A freewheeling diode is a semiconductor device with bidirectional conductivity, also known as a capacitor diode or a forward and reverse parallel thyristor. It is usually used in parallel with AT24C04BN-SH-T switch tubes or other power devices in circuits to eliminate reverse high-energy pulses and prevent reverse breakdown, thereby improving the stability and reliability of the system. Its main function is to provide a controllable conduction path in AC circuits to achieve precise control of current. The following is a detailed explanation about the freewheeling diode:

1、 Structure:

The structure of a freewheeling diode is similar to that of a regular diode, mainly composed of P-type and N-type semiconductors connected by a PN junction, but its special design allows it to withstand reverse high voltage. They are generally made of silicon materials because silicon diodes have high withstand voltage and low forward voltage drop.

2、 Principle:

The working principle of a freewheeling diode is based on the unidirectional conductivity of a PN junction. When operating an inductive load, the freewheeling diode is connected in reverse parallel at both ends of the load. When the circuit is powered on, the freewheeling diode is in a reverse cutoff state, which does not affect the normal operation of the circuit; When the circuit is disconnected, the high reverse voltage released by the inductor causes the freewheeling diode to quickly turn on, forming a circuit that safely releases the current released by the inductor, thereby protecting the circuit from damage.

3、 Function:

Continuous current diodes can be used as auxiliary components for overvoltage protection, energy recovery, and resonant circuits, and are widely used in the field of power electronics.

4、 Type:

Freewheeling diodes can be classified according to different standards, such as silicon diodes, Schottky diodes, etc., based on their materials; According to the withstand voltage level, it can be divided into low voltage, medium voltage, and high voltage freewheeling diodes; According to the packaging form, it can be divided into various types such as surface mount (SMD) and direct insertion (DIP).

5、 Operating procedures:

The correct operation of the freewheeling diode is crucial for ensuring the safe and stable operation of the circuit. The following are the basic procedures for operating a freewheeling diode:

1. Installation: When installing a freewheeling diode, attention should be paid to the connection direction of its positive and negative poles. Proper connection can ensure its normal operation and avoid damaging components due to reverse connection.

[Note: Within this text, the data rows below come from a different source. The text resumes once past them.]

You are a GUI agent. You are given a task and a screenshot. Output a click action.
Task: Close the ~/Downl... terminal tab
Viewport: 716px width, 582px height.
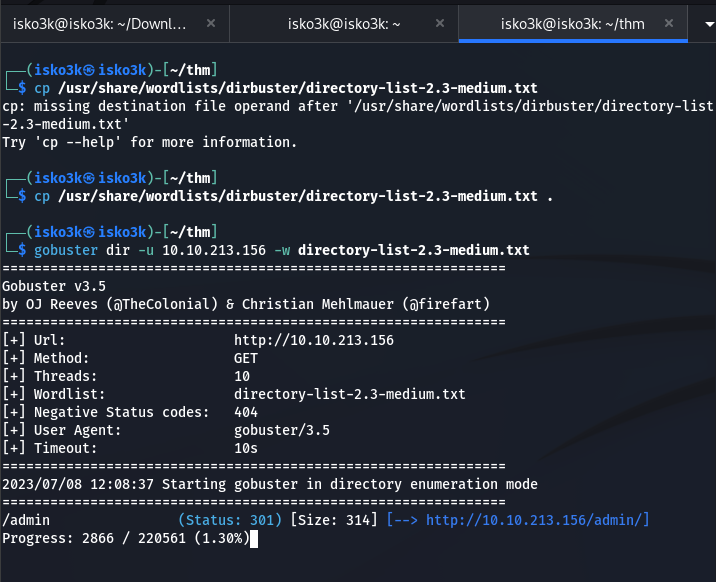[x=210, y=21]
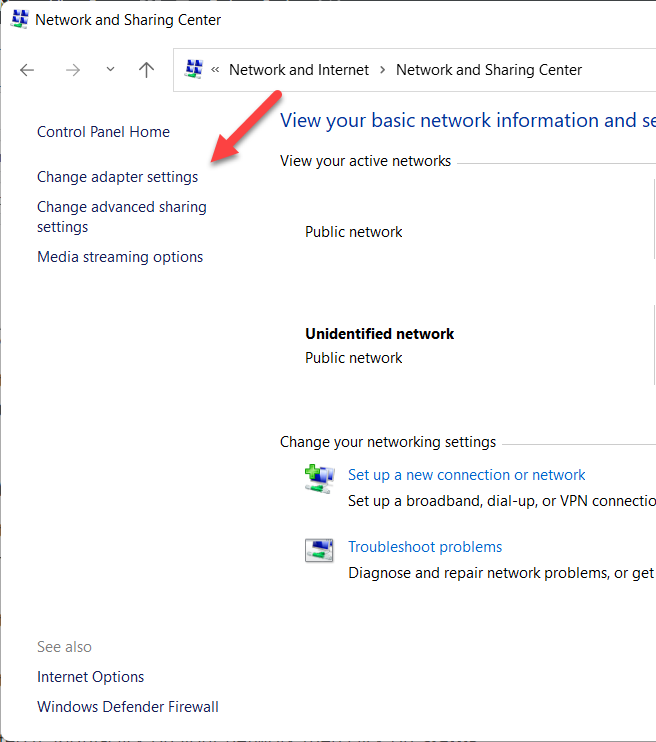This screenshot has width=656, height=742.
Task: Open the recent locations dropdown chevron
Action: (110, 70)
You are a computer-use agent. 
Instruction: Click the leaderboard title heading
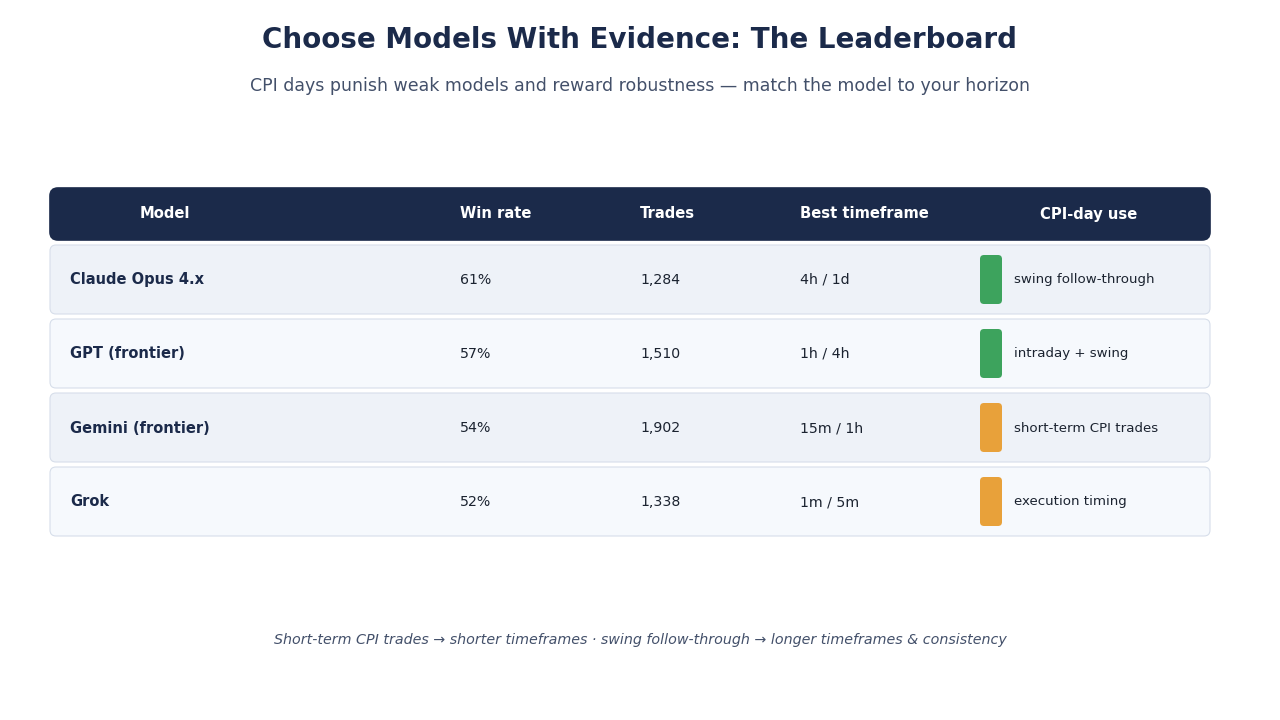coord(640,40)
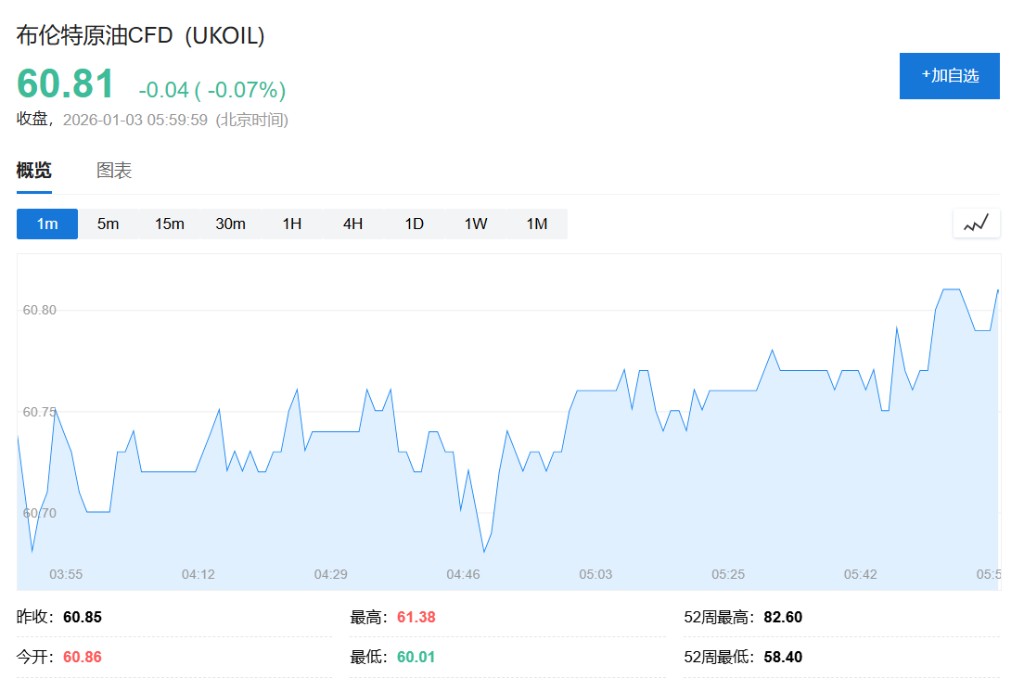Click the current price 60.81
Screen dimensions: 1024x694
click(66, 85)
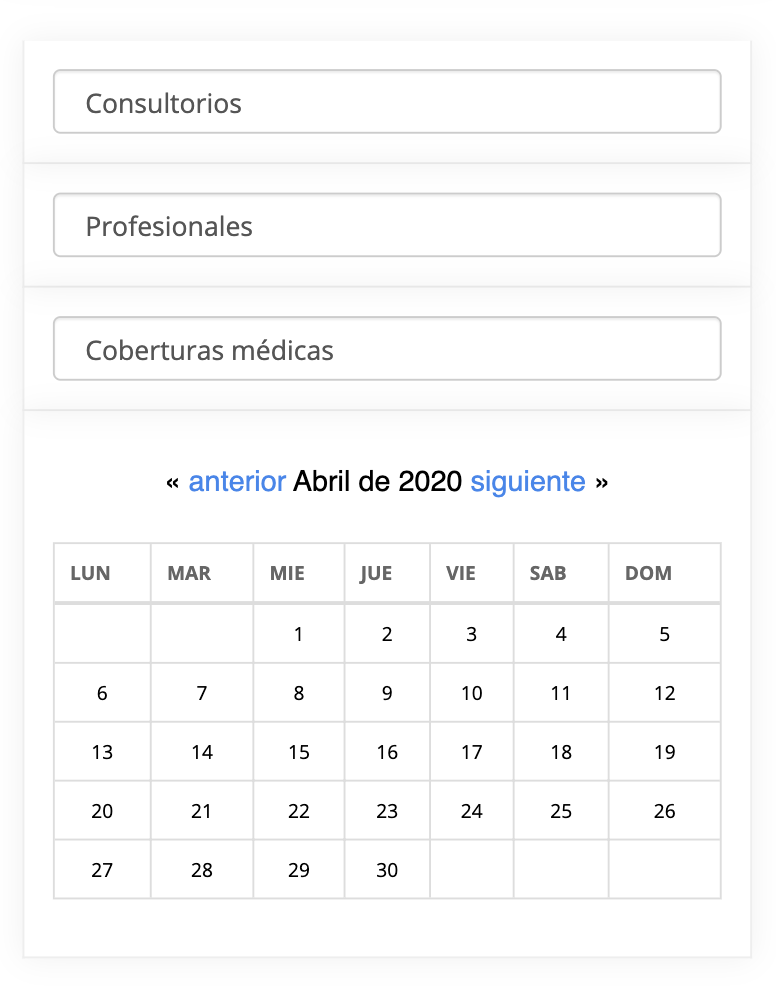Screen dimensions: 776x988
Task: Open the Profesionales selector field
Action: (x=387, y=225)
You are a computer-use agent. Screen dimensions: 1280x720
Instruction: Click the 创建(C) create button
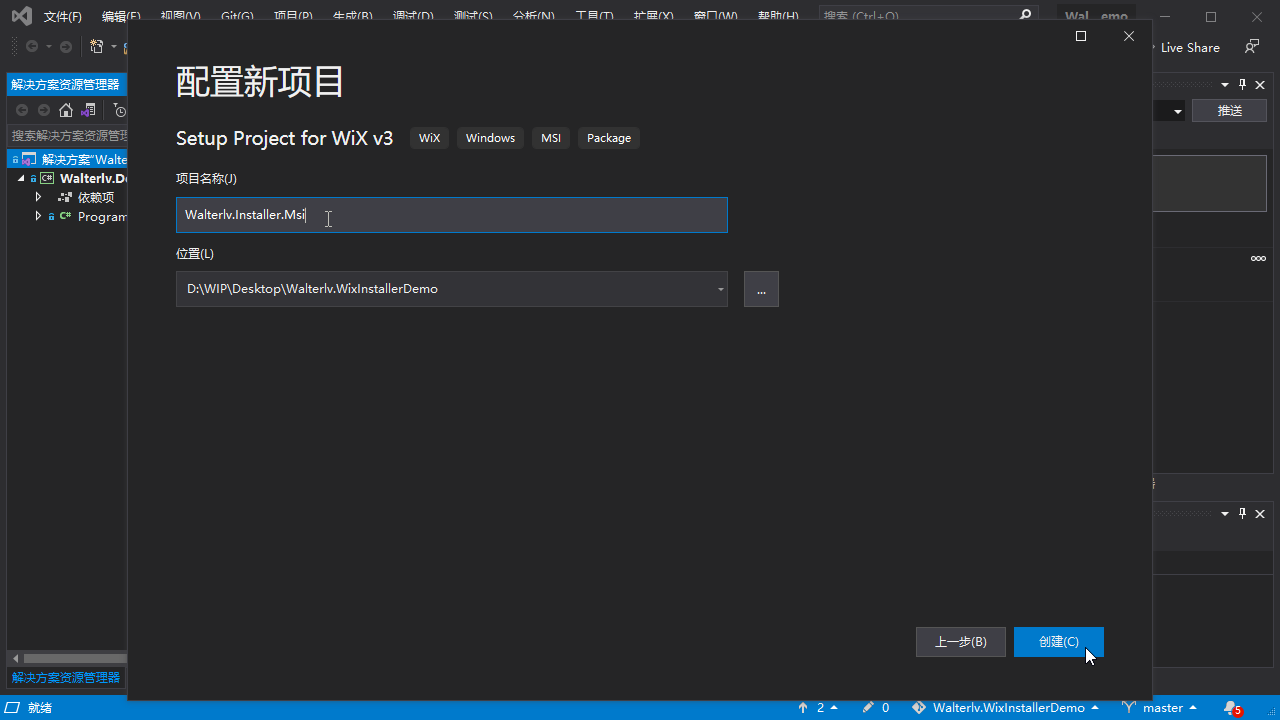[x=1058, y=642]
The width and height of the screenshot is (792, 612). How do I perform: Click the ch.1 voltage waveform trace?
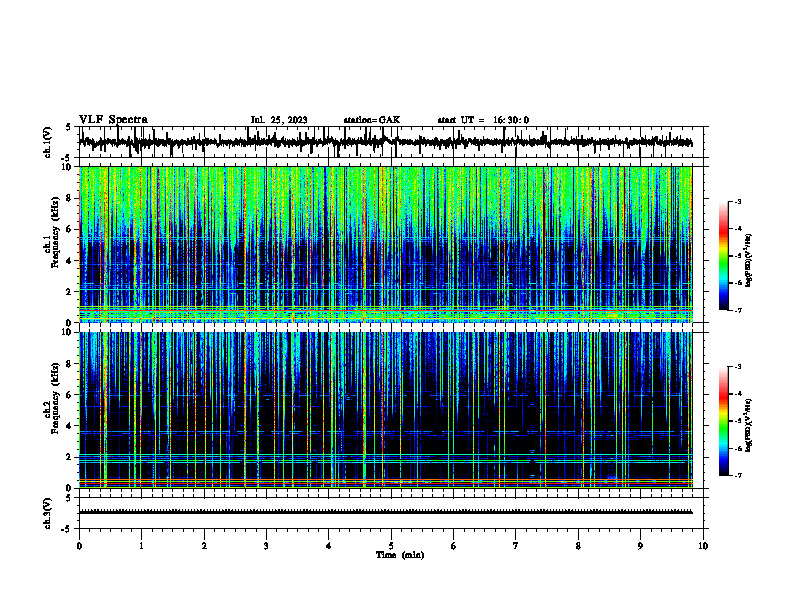[x=385, y=142]
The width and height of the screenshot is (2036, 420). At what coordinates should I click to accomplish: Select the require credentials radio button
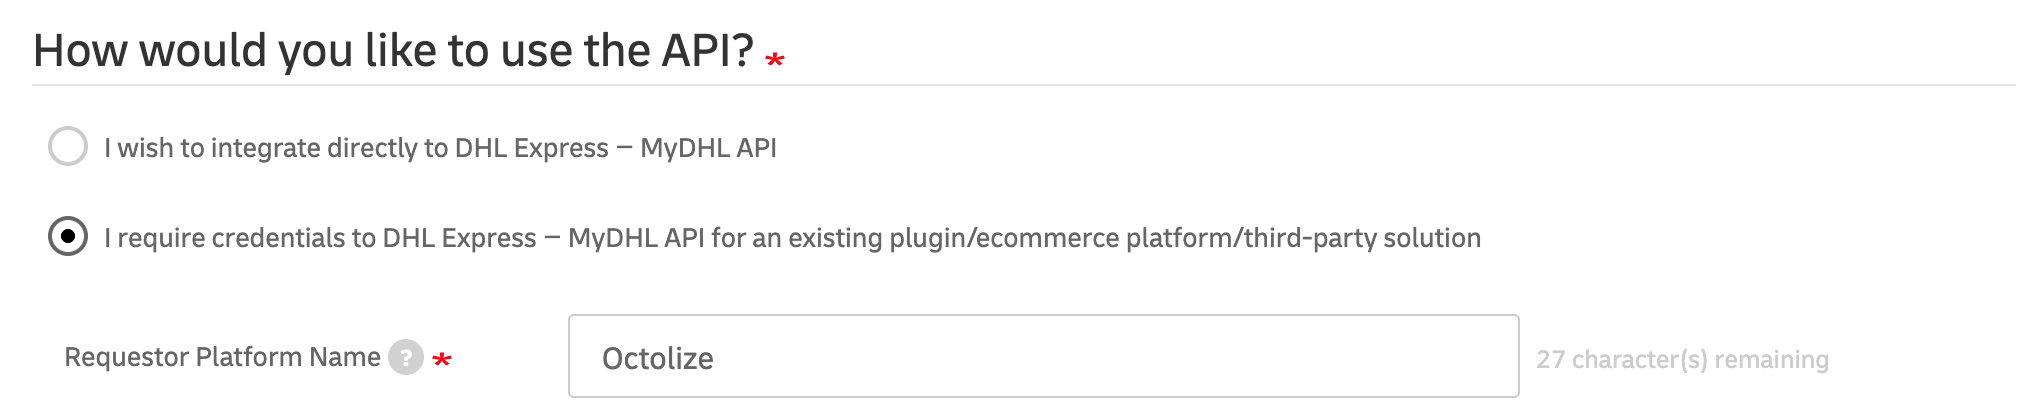(68, 237)
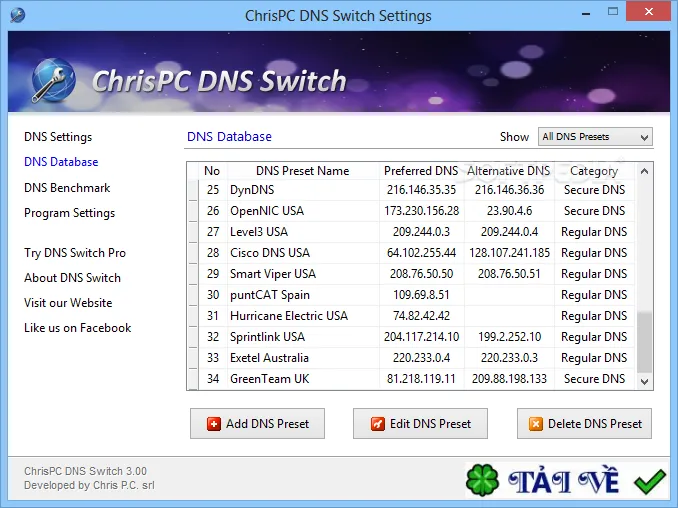
Task: Go to Program Settings
Action: 70,213
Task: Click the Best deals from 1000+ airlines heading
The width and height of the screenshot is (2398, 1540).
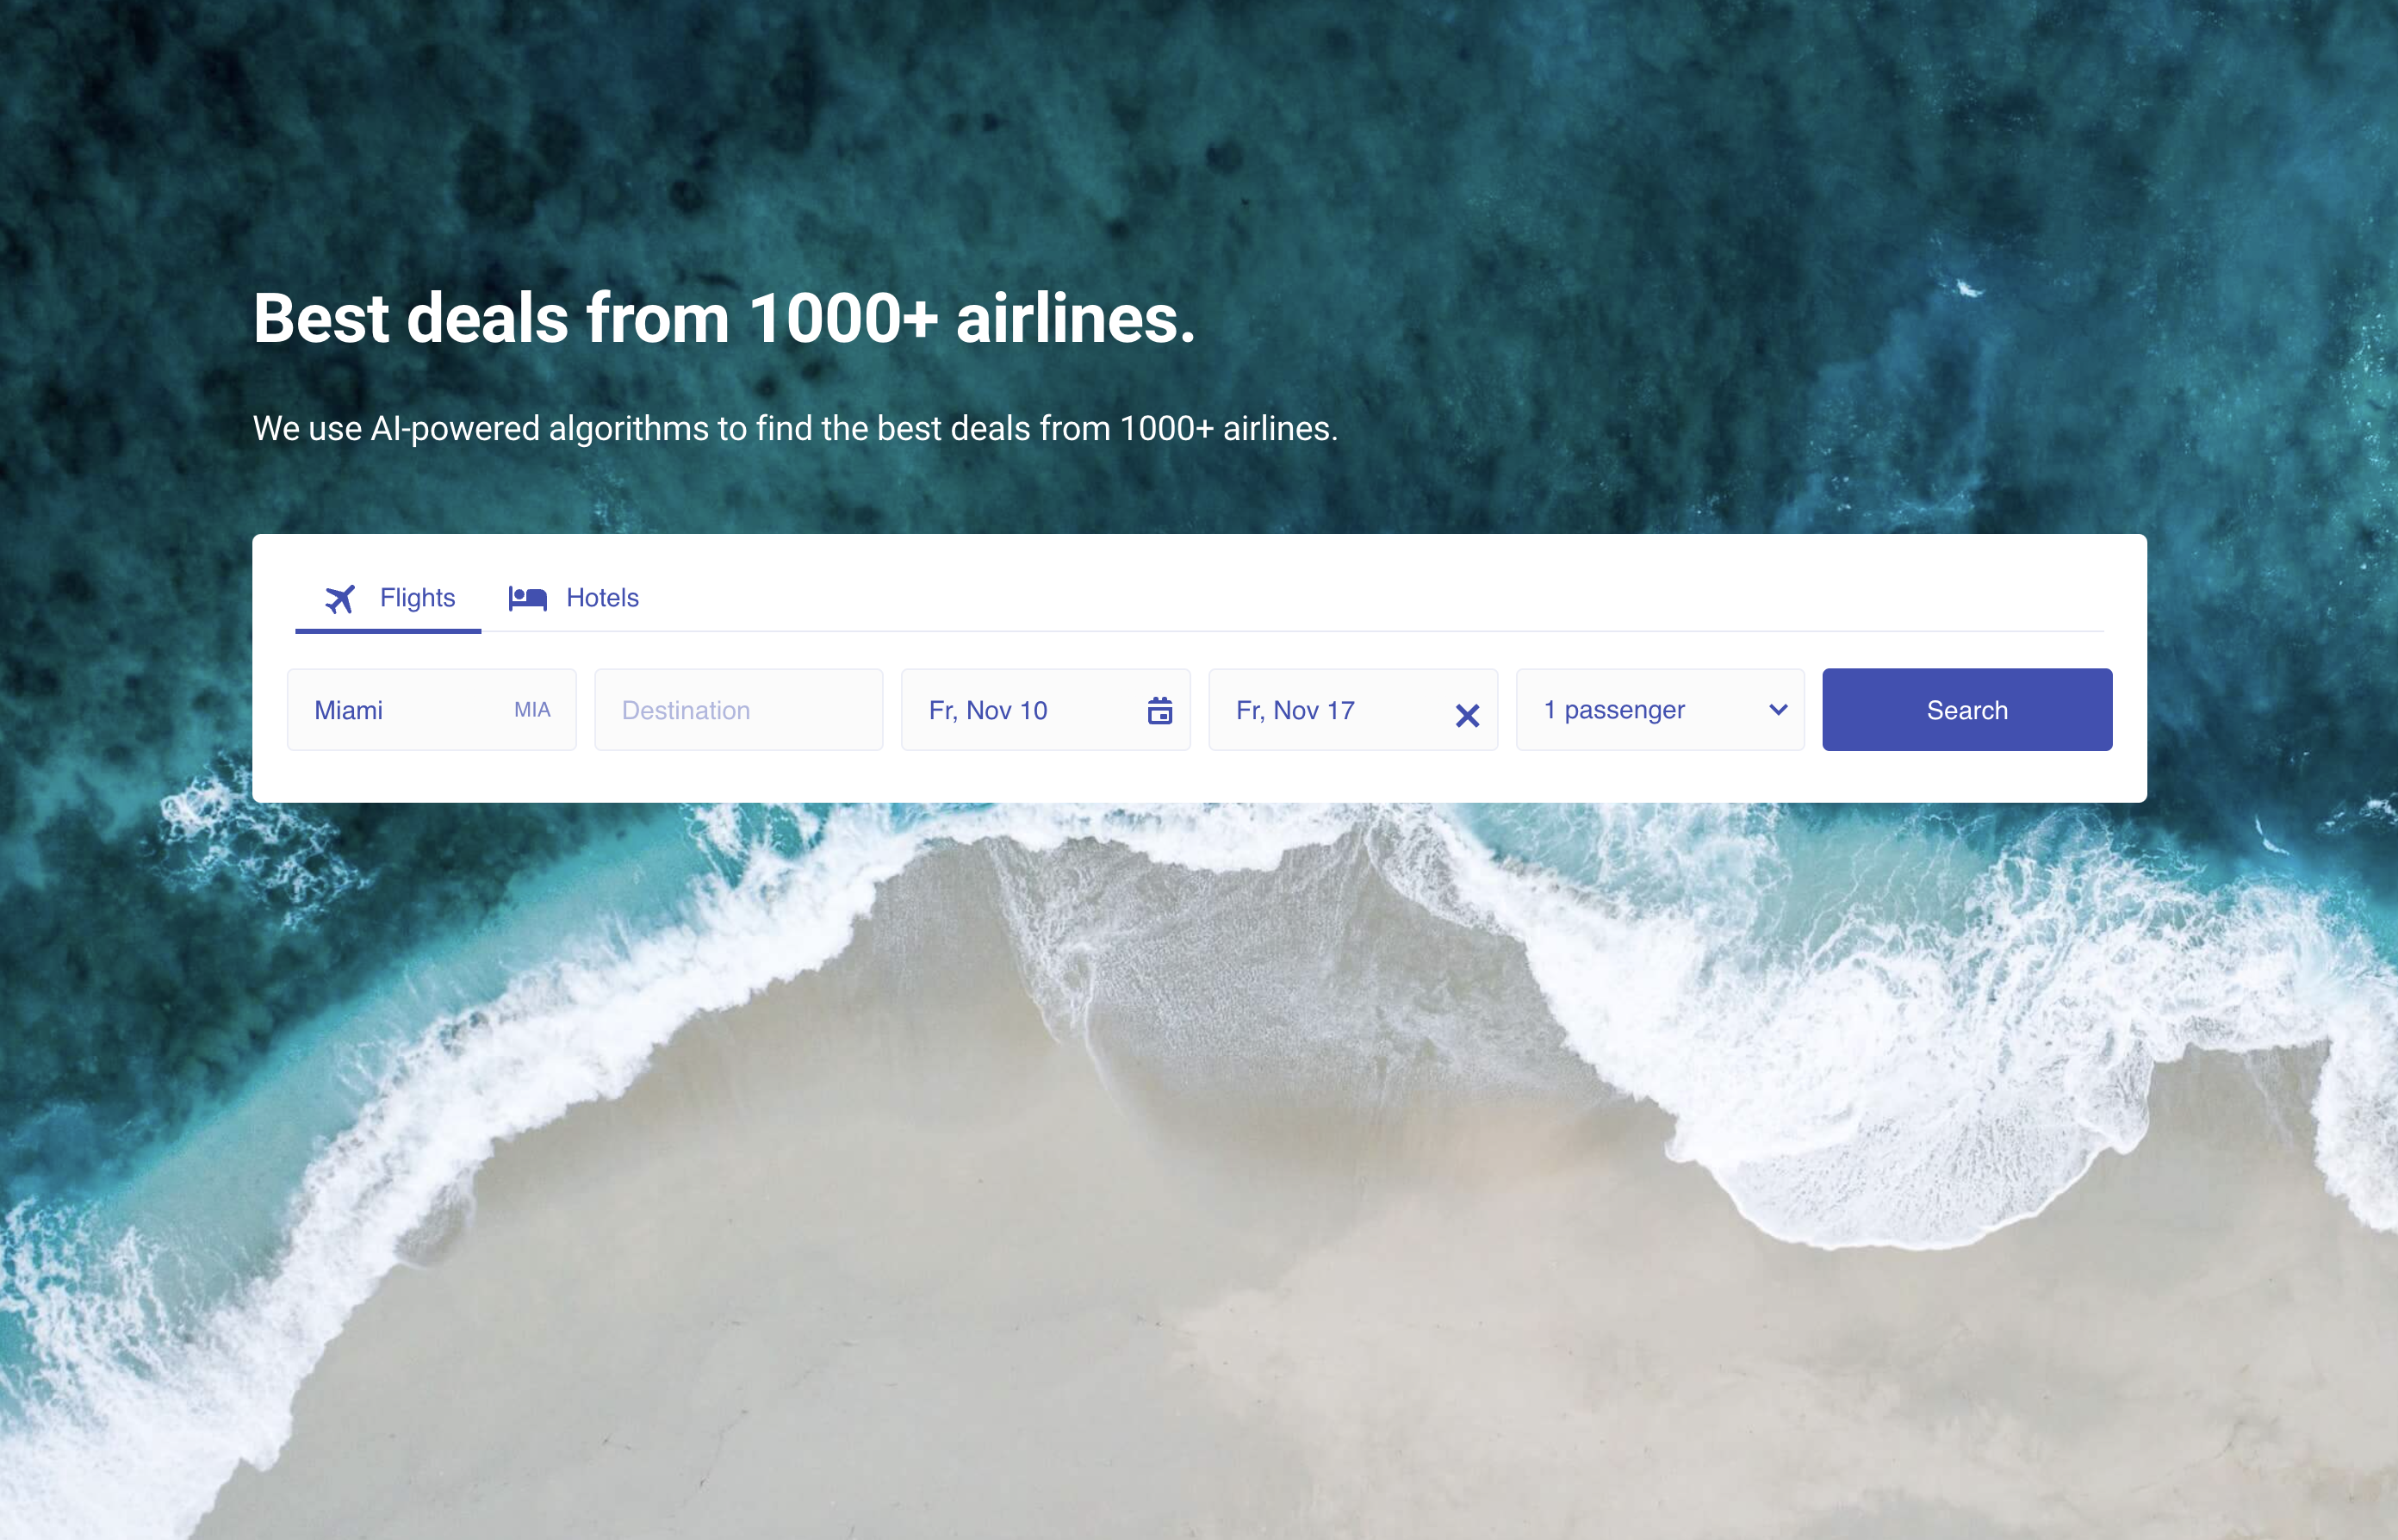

2. Working conditions: The freewheeling diode should operate within the specified operating voltage and current range, as exceeding these ranges may result in component damage. In addition, it should be avoided to use in high temperature or humid environments to ensure its performance and lifespan.

3. Thermal design: When designing circuits, the thermal design of freewheeling diodes should be considered to ensure effective heat dissipation. Excessive temperature can affect the reliability and performance of components.

4. Insulation protection: To avoid external damage or dust pollution to the freewheeling diode, it is recommended to install appropriate insulation protection measures during use, such as a casing or casing cover.

5. Precautions: When operating the freewheeling diode, avoid overloading or short circuiting, promptly handle any abnormal situations that may occur in the circuit, and avoid damaging the freewheeling diode.

6、 Development history:

A freewheeling diode, also known as a Schottky diode, is a special type of diode with low turn-on voltage and high withstand voltage, commonly used in power circuits and power electronic devices. Its development process can be traced back to the 1920s.

The earliest freewheeling diode was the metal semiconductor contact diode invented by German physicist Wolfgang Schott in 1914. Subsequently, in 1941, scientist M.S. Fowler utilized semiconductor materials to fabricate large-area P-N contact diodes, pioneering the research direction of modern freewheeling diodes.

In the 1950s, with the rapid development of semiconductor technology, the field of power electronic devices began to receive more attention. In the 1960s, freewheeling diodes gradually became popular and applied in various circuits, and their structure and performance were gradually improved and optimized. In the 1980s, with the increasing demand for power semiconductor devices, the research on freewheeling diodes entered a rapid development stage, and many new and high-performance freewheeling diode products emerged.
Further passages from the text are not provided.